Cornish clifftop post-WW2 Malory Towers is populated by stereotypes: deliciously naughty Alicia (Renée Lamb), nervous and gawky Mary Lou (Rose Shalloo), horse-mad tomboy Bill (Vinnie Heaven), exotic musical gymnast Irene (Mirabelle Gremaud) and the superbly sensible Sally (Francesca Mills).
Flawed protagonist Darrell Rivers (Izuka Hoyle) must tame her red mist temper and pursue the truth to overcome ostracisation while horrid spoilt brat Gwendoline jetés and lies but conceals a dark, unpalatable secret.
From the girls’ tremendous character-fixing introductions at Paddington, through dormitory dramas and classroom catastrophes, to school play rehearsals, decent traits and unselfish acts are learned as the youngsters fulfil the school (less than snappy) code to become "good-hearted and kind, sensible and trustable, good, sound women the world can lean on".
There’s derring-do upon slippery cliff tops, cocoa to ward off wild windy nights, team spirit and girl power with a smattering of 1940s musical (including a beautifully harmonised Mr Sandman), superb comedic timing (particularly the delightful Mills), nostalgia and a glint of self-deprecation and increasing tongue-in-cheek knowingness. Fab.

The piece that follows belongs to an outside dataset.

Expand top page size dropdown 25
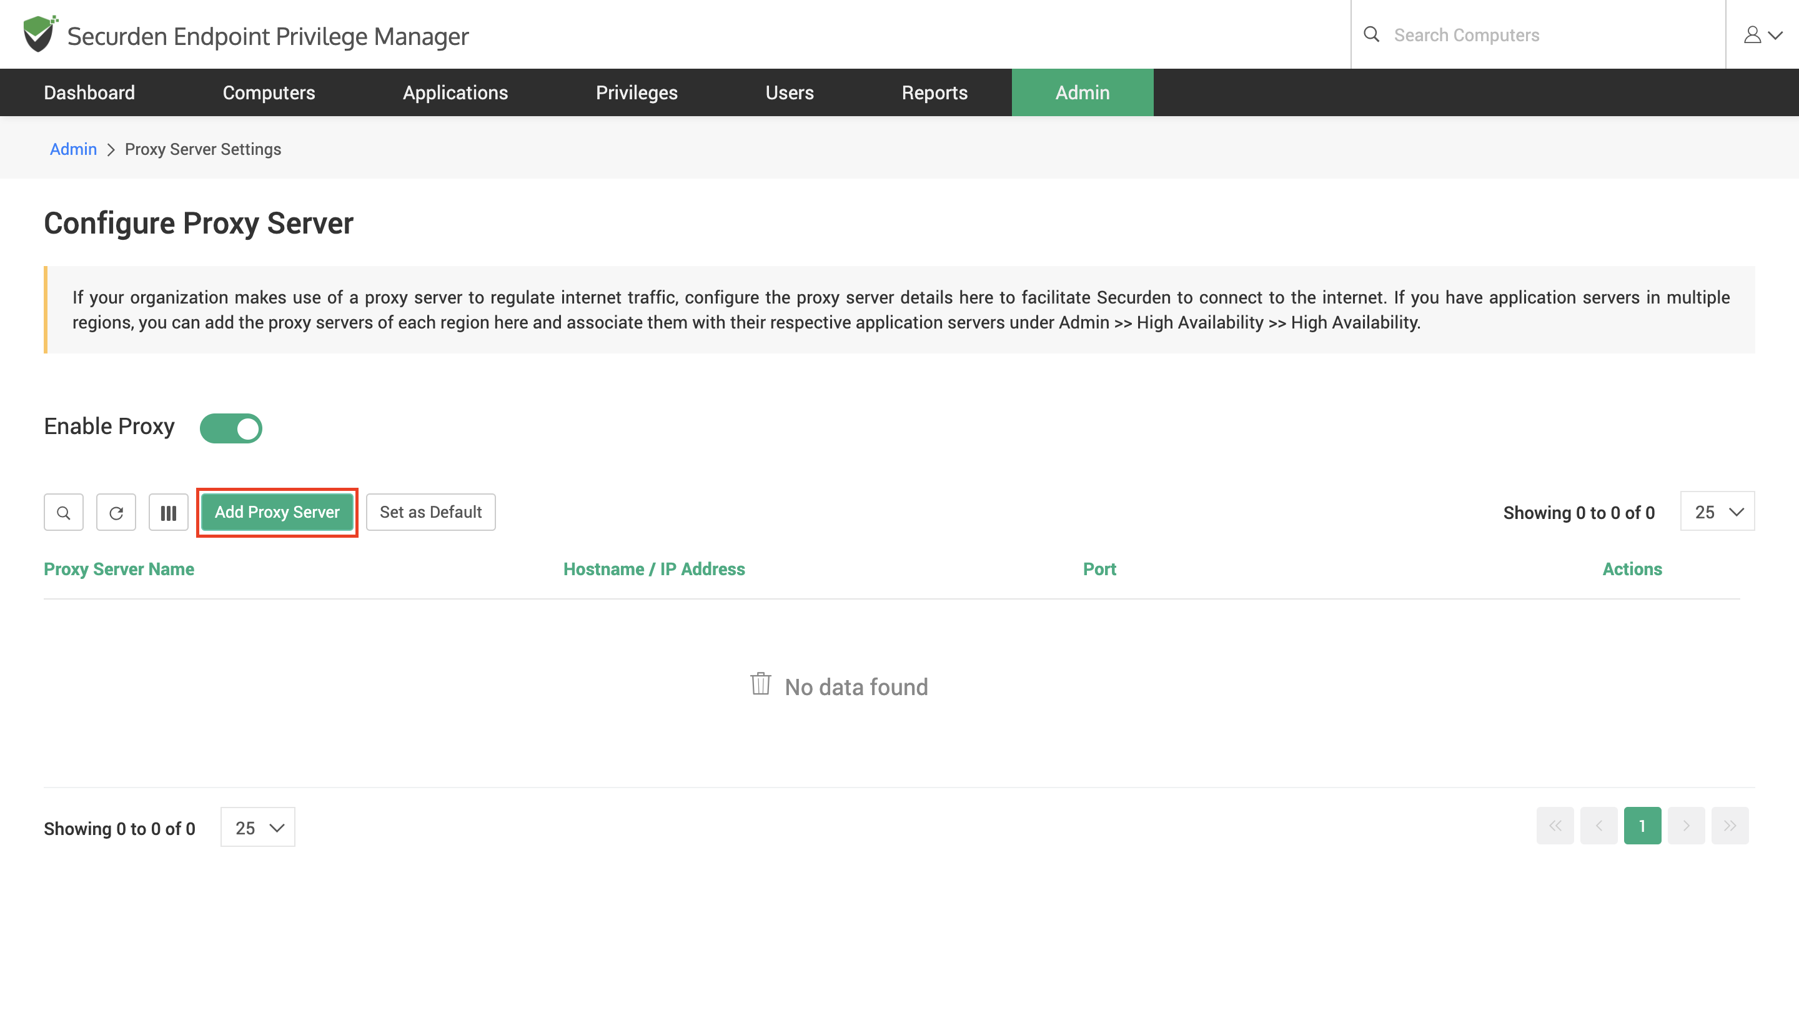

Matthew Bourne’s Associate Artist Lez Brotherson’s three-tier set—auditorium floor dormitory, stage classroom, towering cliff and ramparts—adds depth with the swimming pool genius. Simon Baker’s projections are naif and apposite as horses thunder over the horizon, girls leap from the high board and cliffhangers abound.
Sheila Hancock is the voice of the unseen Headteacher while pianist Stephanie Hockley (and others) bring Ian Ross’s additional songs to life for extra dimension to a great fun couple of hours with something for everyone—enough story and suspense for first-timers and much nostalgia for us oldsters already familiar with the books.